They can lend confusion to illusion,
Fill their bucket up with acid rain,
Erode the hope with holes, always half-empty,
Then whinge the whine to hear themselves complain.
They can take, from distance, and from closer,
Syphon off my positivity,
Tell me I’m a dreamer, they’re a realist,
Well, shucks, that’s rich, I feel their negativity.
So, yeah, it’s hard, ’cause life is hard, no karma,
No luck, no change, ‘no nuthin’, their war cry.
So, suck it up, the train’s the same for all of us,
Just do it, this is life, just do or die.
I’m seeking out the people who have patter,
Some humour with my daily dose of politics,
Poets who encapsulate ideas, without depressing,
Essayists who rarely miss a trick.
I’m looking to the loving and the hopeful,
The serious, the humans in my midst,
Who can argue for a cause and give their reasons
And can do so without always sounding pissed.
I’m looking to the pictures that inspire me,
The photo journalists who see all life
Through lenses, filtered to advantage,
Depicting the beautiful that’s rife.
I’m topping up my bucket, mainly half-full,
Filling it to flowing with fresh hope,
Negating all the negative surrounding
Before I cut myself a length of rope.
I’m finished with the suction they enjoy so,
The leeching from my spirit for their fight,
I’m complaining here and then I’m through, for nothing
I can say or do is ever really wrong but never right.
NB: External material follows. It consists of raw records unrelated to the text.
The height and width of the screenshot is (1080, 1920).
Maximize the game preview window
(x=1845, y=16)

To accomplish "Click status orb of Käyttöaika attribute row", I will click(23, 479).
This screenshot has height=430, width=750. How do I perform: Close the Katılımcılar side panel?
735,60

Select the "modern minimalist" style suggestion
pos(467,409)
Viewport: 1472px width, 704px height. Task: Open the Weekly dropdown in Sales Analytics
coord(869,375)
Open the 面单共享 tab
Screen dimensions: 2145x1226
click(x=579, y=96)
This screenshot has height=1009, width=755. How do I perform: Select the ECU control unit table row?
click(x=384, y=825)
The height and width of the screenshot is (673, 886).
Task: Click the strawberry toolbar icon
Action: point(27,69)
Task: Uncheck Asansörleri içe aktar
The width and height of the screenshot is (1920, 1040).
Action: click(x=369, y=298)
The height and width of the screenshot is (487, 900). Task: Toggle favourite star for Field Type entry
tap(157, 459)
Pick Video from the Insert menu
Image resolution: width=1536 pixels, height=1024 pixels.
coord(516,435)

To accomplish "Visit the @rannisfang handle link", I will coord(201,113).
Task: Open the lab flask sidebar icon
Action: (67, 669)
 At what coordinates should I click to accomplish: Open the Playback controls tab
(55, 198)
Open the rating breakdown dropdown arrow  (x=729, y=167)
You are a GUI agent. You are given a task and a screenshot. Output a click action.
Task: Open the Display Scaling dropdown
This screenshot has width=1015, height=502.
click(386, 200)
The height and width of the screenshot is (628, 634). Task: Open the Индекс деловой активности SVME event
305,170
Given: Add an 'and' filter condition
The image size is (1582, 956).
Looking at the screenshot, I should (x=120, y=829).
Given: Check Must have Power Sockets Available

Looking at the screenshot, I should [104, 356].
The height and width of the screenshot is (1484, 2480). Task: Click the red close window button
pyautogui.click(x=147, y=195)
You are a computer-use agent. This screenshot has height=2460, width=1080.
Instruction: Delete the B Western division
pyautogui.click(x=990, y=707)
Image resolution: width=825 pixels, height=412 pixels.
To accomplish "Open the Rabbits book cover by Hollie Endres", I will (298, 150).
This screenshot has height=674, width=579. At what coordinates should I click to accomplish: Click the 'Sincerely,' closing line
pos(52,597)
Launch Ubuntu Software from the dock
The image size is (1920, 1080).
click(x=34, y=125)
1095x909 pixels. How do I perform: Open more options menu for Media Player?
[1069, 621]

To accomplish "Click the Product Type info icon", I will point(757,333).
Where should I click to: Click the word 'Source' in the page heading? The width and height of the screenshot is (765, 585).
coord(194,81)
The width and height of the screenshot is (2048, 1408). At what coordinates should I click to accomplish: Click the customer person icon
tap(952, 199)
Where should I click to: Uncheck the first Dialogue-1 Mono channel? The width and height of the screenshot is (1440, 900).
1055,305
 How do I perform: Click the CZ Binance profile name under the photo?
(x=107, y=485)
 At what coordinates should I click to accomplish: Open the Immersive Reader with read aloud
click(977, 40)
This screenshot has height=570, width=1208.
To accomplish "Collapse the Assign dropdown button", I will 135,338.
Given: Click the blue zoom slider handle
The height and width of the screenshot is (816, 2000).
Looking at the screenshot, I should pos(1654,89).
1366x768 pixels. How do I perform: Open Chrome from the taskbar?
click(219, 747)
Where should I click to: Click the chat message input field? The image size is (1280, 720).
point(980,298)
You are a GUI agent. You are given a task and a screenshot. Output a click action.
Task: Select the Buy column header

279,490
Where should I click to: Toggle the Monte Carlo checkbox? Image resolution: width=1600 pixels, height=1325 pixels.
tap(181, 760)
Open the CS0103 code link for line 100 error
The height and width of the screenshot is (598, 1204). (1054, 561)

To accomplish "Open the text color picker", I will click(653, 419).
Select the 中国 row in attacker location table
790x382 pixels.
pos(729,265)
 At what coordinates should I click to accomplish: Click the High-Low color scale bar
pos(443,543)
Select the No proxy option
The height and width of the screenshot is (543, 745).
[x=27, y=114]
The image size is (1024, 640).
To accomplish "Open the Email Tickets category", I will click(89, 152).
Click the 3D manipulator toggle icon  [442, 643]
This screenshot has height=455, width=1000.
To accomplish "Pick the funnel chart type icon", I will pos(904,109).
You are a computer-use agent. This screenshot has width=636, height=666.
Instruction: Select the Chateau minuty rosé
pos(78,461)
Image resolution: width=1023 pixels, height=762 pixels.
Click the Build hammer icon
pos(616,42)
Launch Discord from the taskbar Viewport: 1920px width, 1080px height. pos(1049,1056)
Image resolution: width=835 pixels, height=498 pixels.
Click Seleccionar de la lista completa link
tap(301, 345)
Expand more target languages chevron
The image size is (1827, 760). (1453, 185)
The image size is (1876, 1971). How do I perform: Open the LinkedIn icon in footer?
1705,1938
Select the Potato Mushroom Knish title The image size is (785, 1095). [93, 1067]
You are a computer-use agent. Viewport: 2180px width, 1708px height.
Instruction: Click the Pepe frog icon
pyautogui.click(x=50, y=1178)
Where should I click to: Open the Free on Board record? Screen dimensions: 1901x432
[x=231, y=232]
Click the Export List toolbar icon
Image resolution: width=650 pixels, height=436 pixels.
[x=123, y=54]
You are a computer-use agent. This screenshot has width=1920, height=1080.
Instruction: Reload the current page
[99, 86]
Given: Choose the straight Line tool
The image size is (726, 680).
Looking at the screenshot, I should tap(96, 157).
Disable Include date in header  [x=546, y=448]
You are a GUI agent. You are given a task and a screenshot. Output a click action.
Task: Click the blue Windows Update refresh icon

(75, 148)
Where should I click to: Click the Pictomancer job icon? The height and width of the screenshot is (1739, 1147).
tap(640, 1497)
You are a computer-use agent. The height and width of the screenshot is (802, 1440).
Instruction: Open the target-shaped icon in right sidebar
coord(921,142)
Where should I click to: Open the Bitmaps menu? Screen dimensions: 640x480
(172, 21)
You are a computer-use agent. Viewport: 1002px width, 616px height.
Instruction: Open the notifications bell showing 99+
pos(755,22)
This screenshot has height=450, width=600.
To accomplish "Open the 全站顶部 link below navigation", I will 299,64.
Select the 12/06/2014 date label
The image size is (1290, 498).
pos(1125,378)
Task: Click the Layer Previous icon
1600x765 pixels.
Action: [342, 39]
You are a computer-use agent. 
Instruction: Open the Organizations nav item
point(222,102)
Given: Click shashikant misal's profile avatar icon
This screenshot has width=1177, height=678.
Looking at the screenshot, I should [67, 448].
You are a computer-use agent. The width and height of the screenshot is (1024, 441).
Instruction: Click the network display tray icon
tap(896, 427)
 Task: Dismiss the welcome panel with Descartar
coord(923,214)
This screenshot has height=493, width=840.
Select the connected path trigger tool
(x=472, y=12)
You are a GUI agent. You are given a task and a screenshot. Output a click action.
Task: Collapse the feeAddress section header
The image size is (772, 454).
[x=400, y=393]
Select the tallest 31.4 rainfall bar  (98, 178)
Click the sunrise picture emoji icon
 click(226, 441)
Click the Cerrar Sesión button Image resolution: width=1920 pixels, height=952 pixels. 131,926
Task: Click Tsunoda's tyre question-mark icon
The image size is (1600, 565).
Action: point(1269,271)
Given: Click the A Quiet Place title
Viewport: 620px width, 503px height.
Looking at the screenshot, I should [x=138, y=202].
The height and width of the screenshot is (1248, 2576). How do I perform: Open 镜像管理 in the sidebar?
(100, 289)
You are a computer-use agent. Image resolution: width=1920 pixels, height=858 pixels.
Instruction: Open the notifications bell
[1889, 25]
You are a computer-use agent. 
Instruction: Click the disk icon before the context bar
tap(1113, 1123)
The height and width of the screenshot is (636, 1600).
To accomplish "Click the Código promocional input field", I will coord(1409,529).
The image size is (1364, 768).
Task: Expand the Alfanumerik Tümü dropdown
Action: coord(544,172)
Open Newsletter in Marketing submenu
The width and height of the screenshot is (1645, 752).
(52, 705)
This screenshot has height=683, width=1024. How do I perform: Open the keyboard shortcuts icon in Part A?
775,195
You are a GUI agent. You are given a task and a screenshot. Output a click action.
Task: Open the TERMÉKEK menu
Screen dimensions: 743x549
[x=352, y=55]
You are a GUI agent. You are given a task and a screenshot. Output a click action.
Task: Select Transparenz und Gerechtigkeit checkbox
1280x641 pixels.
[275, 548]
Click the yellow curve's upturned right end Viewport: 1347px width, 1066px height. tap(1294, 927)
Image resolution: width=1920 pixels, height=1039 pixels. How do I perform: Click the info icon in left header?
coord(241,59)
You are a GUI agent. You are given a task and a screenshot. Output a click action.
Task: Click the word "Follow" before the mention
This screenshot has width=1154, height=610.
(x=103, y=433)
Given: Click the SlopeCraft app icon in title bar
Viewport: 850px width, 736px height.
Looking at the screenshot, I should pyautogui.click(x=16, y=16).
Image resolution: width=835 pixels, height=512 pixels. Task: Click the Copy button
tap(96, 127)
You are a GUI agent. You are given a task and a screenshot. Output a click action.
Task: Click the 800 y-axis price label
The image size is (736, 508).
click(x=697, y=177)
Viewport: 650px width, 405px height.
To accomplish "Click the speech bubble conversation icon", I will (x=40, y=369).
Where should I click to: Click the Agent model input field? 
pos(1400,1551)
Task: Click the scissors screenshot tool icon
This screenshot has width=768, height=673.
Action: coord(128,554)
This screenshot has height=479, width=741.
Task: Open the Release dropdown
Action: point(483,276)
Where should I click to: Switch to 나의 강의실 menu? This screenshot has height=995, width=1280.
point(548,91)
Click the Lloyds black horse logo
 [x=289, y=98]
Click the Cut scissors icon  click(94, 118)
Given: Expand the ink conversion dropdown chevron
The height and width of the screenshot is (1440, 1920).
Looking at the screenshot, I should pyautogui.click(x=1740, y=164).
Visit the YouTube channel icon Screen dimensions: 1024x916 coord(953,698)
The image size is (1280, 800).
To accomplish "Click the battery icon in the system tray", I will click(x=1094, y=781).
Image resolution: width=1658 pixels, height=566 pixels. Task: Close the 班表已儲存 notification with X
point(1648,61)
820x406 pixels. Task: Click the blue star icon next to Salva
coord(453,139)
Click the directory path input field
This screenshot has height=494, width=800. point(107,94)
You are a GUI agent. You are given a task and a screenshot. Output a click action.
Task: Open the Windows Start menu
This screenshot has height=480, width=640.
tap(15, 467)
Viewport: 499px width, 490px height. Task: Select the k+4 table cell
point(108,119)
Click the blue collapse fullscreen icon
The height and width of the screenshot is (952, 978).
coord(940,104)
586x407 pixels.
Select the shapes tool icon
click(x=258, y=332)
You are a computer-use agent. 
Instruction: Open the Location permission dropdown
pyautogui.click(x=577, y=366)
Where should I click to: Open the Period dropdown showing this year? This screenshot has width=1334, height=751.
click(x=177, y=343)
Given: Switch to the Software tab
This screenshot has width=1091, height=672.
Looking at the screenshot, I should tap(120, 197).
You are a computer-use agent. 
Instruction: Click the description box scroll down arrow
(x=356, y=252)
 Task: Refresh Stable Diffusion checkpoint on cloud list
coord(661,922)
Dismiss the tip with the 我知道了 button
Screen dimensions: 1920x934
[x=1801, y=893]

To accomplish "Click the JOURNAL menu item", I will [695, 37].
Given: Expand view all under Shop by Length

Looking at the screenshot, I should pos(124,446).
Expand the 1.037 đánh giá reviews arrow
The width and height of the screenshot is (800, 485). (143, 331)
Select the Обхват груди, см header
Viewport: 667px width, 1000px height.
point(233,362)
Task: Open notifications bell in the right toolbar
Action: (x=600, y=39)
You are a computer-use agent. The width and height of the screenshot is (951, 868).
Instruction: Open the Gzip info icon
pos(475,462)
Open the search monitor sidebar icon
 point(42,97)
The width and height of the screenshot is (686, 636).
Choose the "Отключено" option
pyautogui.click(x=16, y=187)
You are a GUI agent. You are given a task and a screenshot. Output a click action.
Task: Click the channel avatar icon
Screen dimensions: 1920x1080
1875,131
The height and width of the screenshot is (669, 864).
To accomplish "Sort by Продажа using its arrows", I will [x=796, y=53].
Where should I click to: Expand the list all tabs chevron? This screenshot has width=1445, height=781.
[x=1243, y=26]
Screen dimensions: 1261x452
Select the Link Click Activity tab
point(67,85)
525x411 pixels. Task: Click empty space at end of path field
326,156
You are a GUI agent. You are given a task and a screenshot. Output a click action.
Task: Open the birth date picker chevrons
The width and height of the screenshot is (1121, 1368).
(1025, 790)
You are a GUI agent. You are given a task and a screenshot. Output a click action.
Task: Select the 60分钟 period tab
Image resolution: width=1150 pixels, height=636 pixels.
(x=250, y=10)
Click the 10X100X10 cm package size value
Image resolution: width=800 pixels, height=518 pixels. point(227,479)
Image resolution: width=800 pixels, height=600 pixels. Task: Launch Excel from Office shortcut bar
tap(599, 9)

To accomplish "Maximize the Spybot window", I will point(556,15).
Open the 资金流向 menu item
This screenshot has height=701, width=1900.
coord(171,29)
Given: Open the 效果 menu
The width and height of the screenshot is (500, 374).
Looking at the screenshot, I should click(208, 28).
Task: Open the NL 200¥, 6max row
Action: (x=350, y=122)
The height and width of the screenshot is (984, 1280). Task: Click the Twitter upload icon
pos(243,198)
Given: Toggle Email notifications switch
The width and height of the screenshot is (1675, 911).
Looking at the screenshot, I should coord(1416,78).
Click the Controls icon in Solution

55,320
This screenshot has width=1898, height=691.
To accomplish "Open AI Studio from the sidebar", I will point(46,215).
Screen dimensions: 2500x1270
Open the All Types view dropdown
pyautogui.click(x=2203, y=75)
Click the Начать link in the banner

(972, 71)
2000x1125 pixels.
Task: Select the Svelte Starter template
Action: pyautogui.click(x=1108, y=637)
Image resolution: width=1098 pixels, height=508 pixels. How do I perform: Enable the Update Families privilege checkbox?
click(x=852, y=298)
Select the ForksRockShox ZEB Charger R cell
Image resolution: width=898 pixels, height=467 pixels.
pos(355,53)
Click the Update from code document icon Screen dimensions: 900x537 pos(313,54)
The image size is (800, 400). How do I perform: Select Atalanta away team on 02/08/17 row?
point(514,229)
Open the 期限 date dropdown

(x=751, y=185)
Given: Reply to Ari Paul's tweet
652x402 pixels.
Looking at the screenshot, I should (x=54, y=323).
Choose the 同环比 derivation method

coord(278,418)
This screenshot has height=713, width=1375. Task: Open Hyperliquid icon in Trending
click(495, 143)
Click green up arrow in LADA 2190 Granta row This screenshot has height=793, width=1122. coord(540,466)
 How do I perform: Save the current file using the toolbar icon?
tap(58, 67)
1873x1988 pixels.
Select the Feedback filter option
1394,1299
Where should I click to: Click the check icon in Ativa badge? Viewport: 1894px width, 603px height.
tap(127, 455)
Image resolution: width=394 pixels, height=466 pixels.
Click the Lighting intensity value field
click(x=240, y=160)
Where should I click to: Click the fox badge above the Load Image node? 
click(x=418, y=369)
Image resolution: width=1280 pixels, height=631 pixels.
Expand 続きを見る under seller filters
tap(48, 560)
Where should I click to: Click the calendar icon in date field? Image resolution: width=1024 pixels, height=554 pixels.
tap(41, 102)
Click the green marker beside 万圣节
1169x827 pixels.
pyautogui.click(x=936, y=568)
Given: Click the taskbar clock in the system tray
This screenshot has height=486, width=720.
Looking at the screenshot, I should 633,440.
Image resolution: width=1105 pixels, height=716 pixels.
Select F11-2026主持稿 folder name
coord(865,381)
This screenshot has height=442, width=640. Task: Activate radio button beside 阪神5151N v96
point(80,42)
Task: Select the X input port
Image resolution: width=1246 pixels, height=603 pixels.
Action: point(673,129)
Unfollowing, ’cause I am done with whiners,
Not the hurt who try and stoically march on!
But the people who can only peddle sorrow,
And share their pain as salve to ego torn.
My own fault, I guess, why did I follow,
Believing somehow I could ease their pain,
I’ve learned that only selves can change their own selves,
My presence there is futile, no one gains.
I must confess a luxury in dissing,
In doling out the lessons hardily won,
I’ve been there, no wish to recreate it,
Embraced a different mindset. Now I’m done.